Re: [RFC PATCH v1.9 07/14] x86/stacktrace: add function for detecting reliable stack traces
From: Josh Poimboeuf
Date: Mon Apr 04 2016 - 13:59:06 EST
On Mon, Apr 04, 2016 at 05:55:01PM +0200, Petr Mladek wrote:
> On Fri 2016-03-25 14:34:54, Josh Poimboeuf wrote:
> > For live patching and possibly other use cases, a stack trace is only
> > useful if you can be assured that it's completely reliable.

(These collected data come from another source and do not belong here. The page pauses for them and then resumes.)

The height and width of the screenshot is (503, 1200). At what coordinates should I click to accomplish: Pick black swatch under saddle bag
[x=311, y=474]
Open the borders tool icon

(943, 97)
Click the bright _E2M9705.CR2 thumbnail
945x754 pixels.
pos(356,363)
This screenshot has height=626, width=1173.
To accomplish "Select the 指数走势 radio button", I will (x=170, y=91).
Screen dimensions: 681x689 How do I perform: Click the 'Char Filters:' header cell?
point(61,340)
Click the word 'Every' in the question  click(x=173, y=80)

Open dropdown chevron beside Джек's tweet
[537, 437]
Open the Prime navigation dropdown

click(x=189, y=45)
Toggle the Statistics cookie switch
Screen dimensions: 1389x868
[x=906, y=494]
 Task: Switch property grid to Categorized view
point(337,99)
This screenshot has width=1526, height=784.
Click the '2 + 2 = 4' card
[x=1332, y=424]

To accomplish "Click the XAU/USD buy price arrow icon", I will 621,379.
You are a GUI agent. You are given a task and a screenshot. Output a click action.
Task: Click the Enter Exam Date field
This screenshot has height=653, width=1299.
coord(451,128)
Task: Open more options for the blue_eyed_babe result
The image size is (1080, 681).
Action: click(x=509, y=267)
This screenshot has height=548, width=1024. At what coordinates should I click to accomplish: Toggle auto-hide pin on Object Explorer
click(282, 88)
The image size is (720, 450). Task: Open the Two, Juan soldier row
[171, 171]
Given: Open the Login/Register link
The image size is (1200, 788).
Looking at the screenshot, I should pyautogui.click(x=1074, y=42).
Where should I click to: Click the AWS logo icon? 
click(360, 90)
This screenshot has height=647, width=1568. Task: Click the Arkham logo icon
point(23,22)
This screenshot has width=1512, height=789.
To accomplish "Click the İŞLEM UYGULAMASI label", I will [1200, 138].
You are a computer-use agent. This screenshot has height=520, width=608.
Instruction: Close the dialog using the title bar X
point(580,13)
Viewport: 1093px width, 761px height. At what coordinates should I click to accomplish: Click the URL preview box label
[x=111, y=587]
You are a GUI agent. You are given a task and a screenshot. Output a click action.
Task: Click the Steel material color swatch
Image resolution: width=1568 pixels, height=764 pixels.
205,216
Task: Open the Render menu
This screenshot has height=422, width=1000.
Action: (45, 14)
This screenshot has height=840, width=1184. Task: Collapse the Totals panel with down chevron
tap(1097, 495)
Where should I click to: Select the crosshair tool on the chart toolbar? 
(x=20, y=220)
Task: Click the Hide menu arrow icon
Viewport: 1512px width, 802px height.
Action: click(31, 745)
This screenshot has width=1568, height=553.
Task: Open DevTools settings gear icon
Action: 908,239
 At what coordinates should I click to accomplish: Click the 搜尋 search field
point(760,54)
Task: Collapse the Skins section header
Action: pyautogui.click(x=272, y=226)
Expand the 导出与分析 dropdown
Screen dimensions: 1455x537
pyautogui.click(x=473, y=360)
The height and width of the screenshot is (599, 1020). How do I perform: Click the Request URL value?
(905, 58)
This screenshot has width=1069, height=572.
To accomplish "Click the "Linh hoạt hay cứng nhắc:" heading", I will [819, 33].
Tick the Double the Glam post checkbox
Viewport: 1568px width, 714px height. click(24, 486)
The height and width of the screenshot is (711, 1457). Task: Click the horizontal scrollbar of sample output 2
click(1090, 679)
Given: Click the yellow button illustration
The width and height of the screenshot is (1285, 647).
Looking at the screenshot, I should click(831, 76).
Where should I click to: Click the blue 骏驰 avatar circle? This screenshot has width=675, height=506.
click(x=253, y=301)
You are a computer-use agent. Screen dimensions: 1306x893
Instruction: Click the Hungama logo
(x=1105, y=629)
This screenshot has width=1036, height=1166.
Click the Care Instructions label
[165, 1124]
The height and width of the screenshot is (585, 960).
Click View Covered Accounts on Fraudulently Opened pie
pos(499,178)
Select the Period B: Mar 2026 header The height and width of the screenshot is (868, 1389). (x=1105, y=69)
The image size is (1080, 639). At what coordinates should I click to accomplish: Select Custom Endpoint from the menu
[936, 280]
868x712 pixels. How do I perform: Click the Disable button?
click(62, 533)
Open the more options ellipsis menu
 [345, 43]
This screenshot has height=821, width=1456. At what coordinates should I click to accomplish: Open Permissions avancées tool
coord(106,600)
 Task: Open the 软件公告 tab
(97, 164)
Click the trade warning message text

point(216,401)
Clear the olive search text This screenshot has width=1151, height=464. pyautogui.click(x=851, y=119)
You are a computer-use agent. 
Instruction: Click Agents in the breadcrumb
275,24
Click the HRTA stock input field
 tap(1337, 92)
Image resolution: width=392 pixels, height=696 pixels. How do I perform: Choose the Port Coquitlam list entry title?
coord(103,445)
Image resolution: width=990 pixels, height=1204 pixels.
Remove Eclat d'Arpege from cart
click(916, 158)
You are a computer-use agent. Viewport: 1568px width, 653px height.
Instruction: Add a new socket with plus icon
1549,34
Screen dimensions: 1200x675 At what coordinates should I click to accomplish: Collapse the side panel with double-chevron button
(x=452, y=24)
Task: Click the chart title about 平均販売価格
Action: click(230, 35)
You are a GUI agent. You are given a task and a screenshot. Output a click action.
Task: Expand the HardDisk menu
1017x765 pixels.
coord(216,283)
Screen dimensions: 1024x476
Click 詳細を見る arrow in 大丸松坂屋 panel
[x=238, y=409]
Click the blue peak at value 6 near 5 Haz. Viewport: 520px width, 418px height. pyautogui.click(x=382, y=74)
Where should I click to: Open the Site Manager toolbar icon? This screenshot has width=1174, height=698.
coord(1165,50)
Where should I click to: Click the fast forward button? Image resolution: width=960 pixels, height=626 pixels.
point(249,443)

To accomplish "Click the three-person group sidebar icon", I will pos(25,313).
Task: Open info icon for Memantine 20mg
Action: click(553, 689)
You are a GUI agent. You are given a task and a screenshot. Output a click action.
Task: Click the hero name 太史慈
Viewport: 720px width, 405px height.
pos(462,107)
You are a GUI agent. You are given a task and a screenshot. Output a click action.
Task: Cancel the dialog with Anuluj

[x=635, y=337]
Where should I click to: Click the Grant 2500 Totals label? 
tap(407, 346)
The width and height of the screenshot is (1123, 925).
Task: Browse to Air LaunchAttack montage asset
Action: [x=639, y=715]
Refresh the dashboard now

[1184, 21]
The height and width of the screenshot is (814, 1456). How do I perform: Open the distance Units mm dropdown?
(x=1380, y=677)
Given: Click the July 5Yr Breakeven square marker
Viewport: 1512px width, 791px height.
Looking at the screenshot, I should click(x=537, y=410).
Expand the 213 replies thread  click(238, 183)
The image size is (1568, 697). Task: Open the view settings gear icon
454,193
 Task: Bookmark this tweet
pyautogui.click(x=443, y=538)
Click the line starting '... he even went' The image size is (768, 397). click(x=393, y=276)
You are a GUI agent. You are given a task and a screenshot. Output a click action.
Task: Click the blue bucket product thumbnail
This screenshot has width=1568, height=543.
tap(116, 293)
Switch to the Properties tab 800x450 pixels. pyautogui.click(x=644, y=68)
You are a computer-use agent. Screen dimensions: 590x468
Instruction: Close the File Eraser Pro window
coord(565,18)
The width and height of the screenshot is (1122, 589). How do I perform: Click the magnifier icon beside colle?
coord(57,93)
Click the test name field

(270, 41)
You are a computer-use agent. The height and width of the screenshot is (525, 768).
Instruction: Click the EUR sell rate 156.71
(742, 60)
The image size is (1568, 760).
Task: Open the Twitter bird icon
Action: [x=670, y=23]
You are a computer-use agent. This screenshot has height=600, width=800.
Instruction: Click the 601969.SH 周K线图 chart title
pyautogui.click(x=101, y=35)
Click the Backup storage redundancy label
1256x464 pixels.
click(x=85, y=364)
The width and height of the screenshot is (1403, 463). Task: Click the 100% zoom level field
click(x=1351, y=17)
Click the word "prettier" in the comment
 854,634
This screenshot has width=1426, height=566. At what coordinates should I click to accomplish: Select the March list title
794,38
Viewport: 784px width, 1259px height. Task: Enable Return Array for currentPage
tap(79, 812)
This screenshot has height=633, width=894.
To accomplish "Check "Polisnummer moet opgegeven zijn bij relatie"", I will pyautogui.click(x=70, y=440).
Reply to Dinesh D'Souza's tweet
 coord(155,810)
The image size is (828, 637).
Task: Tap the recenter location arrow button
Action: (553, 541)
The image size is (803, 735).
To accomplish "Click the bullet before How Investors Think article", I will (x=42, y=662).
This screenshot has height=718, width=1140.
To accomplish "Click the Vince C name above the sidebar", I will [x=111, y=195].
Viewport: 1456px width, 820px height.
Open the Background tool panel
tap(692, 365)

Add a new
> > save_stack_trace_tsk_reliable() function to achieve that.
> >
> > Scenarios which indicate that a stack strace may be unreliable:
> >
> > - interrupt stacks
> > - preemption
> > - corrupted stack data
> > - newly forked tasks
> > - running tasks
> > - the user didn't provide a large enough entries array
> >
> > Also add a config option so arch-independent code can determine at build
> > time whether the function is implemented.
> >
> > diff --git a/arch/x86/kernel/dumpstack.c b/arch/x86/kernel/dumpstack.c
> > index 3b10518..9c68bfc 100644
> > --- a/arch/x86/kernel/dumpstack.c
> > +++ b/arch/x86/kernel/dumpstack.c
> > @@ -145,6 +145,42 @@ int print_context_stack_bp(struct thread_info *tinfo,
> > }
> > EXPORT_SYMBOL_GPL(print_context_stack_bp);
> >
> > +int print_context_stack_reliable(struct thread_info *tinfo,
> > + unsigned long *stack, unsigned long *bp,
> > + const struct stacktrace_ops *ops,
> > + void *data, unsigned long *end, int *graph)
> > +{
> > + struct stack_frame *frame = (struct stack_frame *)*bp;
> > + struct stack_frame *last_frame = frame;
>
> I tried to debug why the patching never finishes as reported by Mirek.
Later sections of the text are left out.